Categorias

Posts recentes

Método inovador faz com que as ondas eletromagnéticas sejam amplificadas em uma única direção, gerando um efeito que pode contribuir no futuro com novas tecnologias de computação e comunicação

Um transistor clássico, desses usados em nossos equipamentos eletrônicos atuais, são caracterizados por amplificar sinais elétricos. Seria possível fazer isso com a luz? Essa questão foi levantada em  por um grupo de pesquisadores liderado por Mário Silverinha, professor da Universidade de Lisboa e Instituto de Telecomunicações em Portugal, que em janeiro de 2022 publicou um artigo debatendo os materiais que poderiam realizar esse efeito. 

A busca por esses materiais ficou à cargo dos cientistas liderados pela brasileira Tatiana Gabriela Rappoport, professora associada da Universidade Federal do Rio de Janeiro (UFRJ) licenciada para atuar com Silverinha no Instituto de Telecomunicações e que hoje atua como pesquisadora na Universidade do Minho. O resultado do seu trabalho foi publicado em fevereiro de 2023 na Physical Review Letters no artigo Engineering Transistorlike Optical Gain in Two-Dimensional Materials with Berry Curvature Dipoles.

De acordo com Tatiana, é possível que diversos materiais de duas dimensões – chamados assim pelo fato de sua espessura ser tão fina quanto a de um átomo – possam apresentar o efeito pretendido por Silverinha. Mas suas pesquisas tiveram início com o grafeno, um material muito fino e plano, composto por apenas uma camada de átomos de carbono organizados em uma estrutura hexagonal, como uma rede de colmeia. É essencialmente uma folha de carbono de apenas um átomo de espessura. Além dessas qualidades, cientistas descobriram formas interessantes de usar as folhas desse material.

Em 2018, um grupo de físicos liderado por Pablo Jarillo-Herrero, do Instituto de Tecnologia de Massachusetts (MIT), nos Estados Unidos, fizeram uma importante descoberta relacionada às propriedades do grafeno. A descoberta revelou que a sobreposição de múltiplas folhas de grafeno em um ângulo específico resulta na formação de “heteroestruturas de grafeno”, as quais demonstram características eletrônicas singulares não observadas em camadas individuais do material ou em arranjos distintos. Essas características incluem a criação de bandas de energia que exibem semelhanças com as encontradas em materiais supercondutores.

O ângulo de sobreposição entre as camadas de grafeno afeta as interações entre os elétrons nas camadas, levando a fenômenos como a formação de bandas de energia características e comportamento eletrônico altamente correlacionado. Essa descoberta, inclusive, ocorreu no mesmo ano em que a pesquisadora brasileira Aline Ramires e o espanhol Jose Lado, no Instituto Federal de Tecnologia de Zurique (ETH), na Suíça, fizeram pesquisas sobre a combinação de folhas de grafeno para criar e controlar estados exóticos de elétrons, como relata artigo da SBF à época. O tema, tão importante até hoje, foi motivo do Prêmio José Leite Lopes de melhor tese de doutorado concedido em 2017 à cientista Ingrid David Barcelos.

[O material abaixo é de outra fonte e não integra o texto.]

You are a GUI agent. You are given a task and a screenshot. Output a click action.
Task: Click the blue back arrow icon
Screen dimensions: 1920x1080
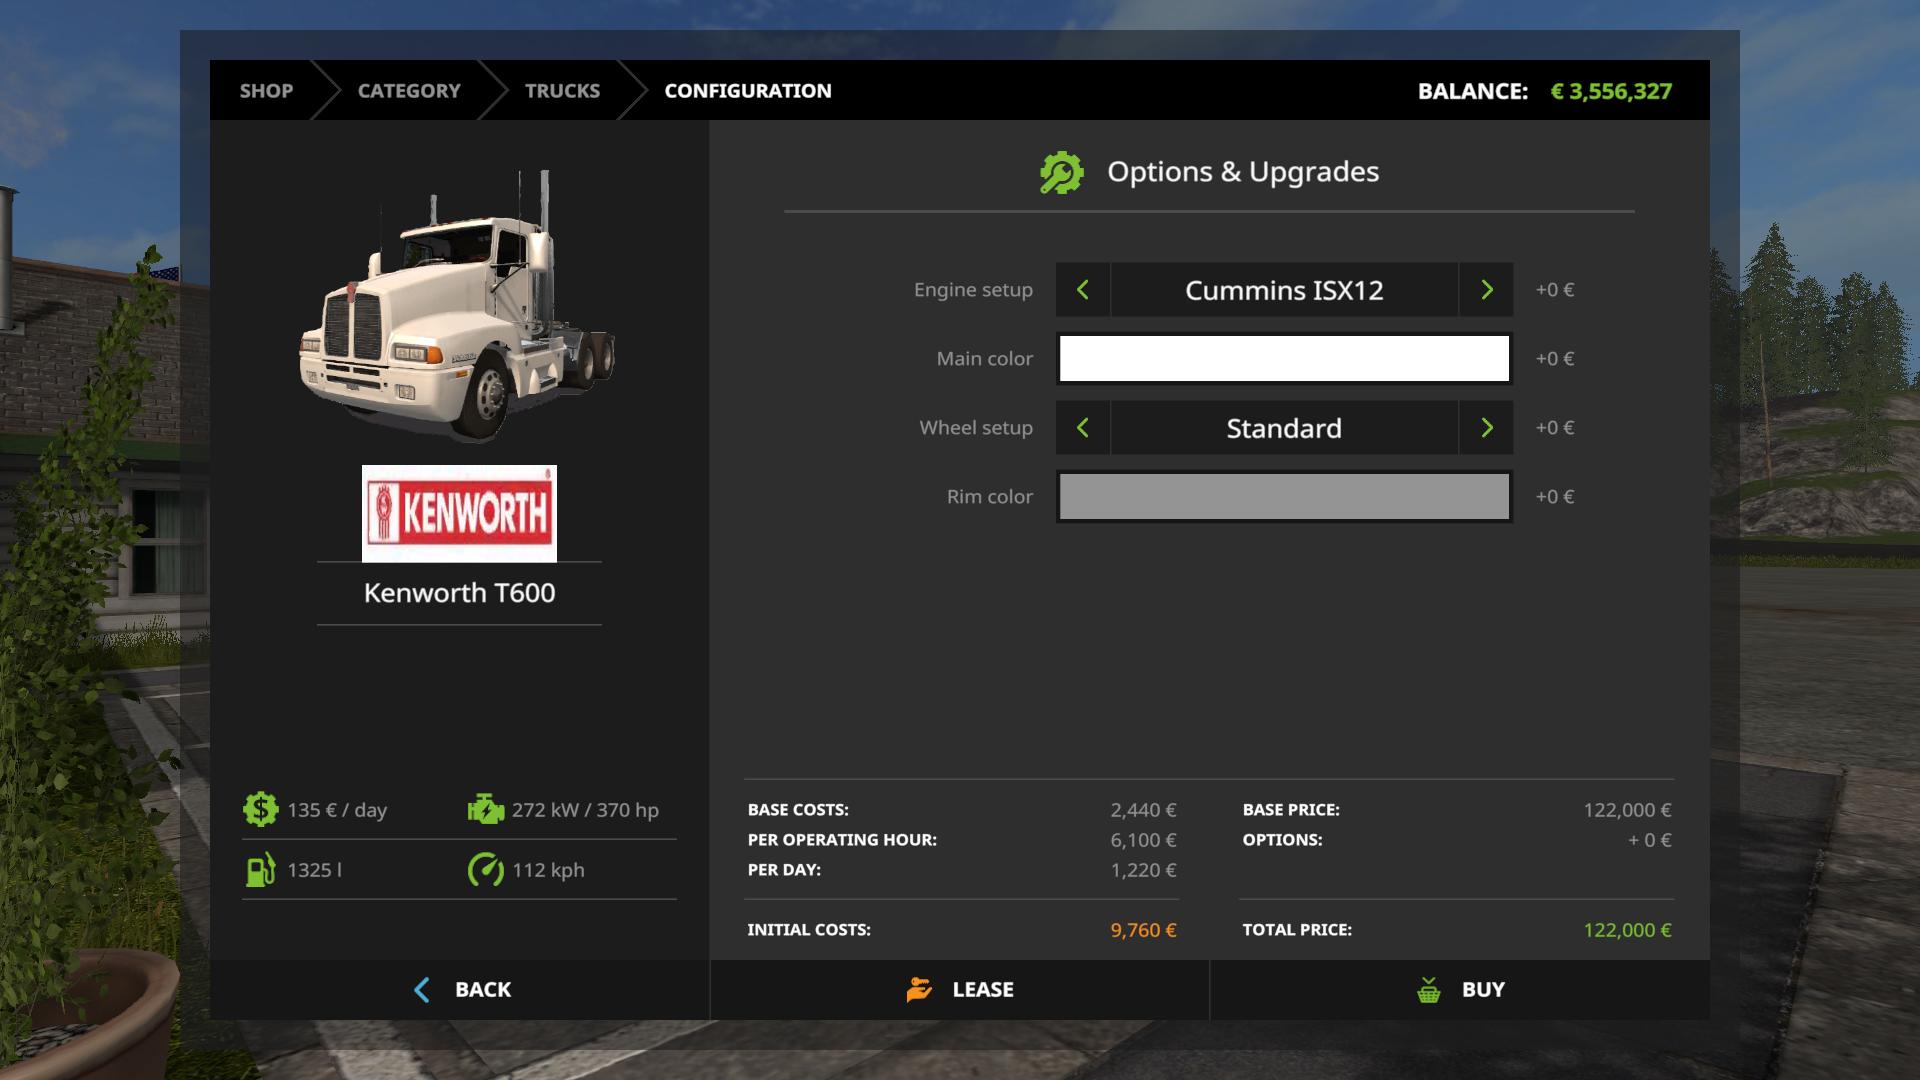[422, 990]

O fato é que a exploração das heteroestruturas abriu um novo campo de pesquisa e levou ao estudo detalhado de suas propriedades eletrônicas, ópticas e magnéticas com grande potencial de aplicações, incluindo eletrônica flexível, fotônica e detecção de luz. Em razão desse histórico, Tatiana buscou usar o grafeno no experimento com a luz e, também, para que fosse possível criar uma teoria simples para o fenômeno, que estimulasse novas pesquisas para a busca de outros materiais 2D que apresentem amplificação ainda maior da luz.

Com a aplicação de uma corrente elétrica no material pesquisado por Tatiana, que consiste em duas folhas de grafeno organizadas sobre certa angulação, a luz foi amplificada com sucesso e de forma direcional. “As propriedades sobre a simetria do grafeno são conhecidas. O grande mérito do nosso estudo é a amplificação da luz, um efeito novo: ao se aplicar corrente elétrica no material – e não precisa ser só grafeno – a luz que incide sobre ela é amplificada. E esse efeito é proporcional ao nível da corrente”, explica a cientista, que agora também busca outros materiais que apresentem esse tipo de propriedade. “No fundo, eu descobri as características necessárias básicas eletrônicas em duas dimensões. E vamos procurar outros materiais que possam amplificar a luz com ainda mais intensidade.”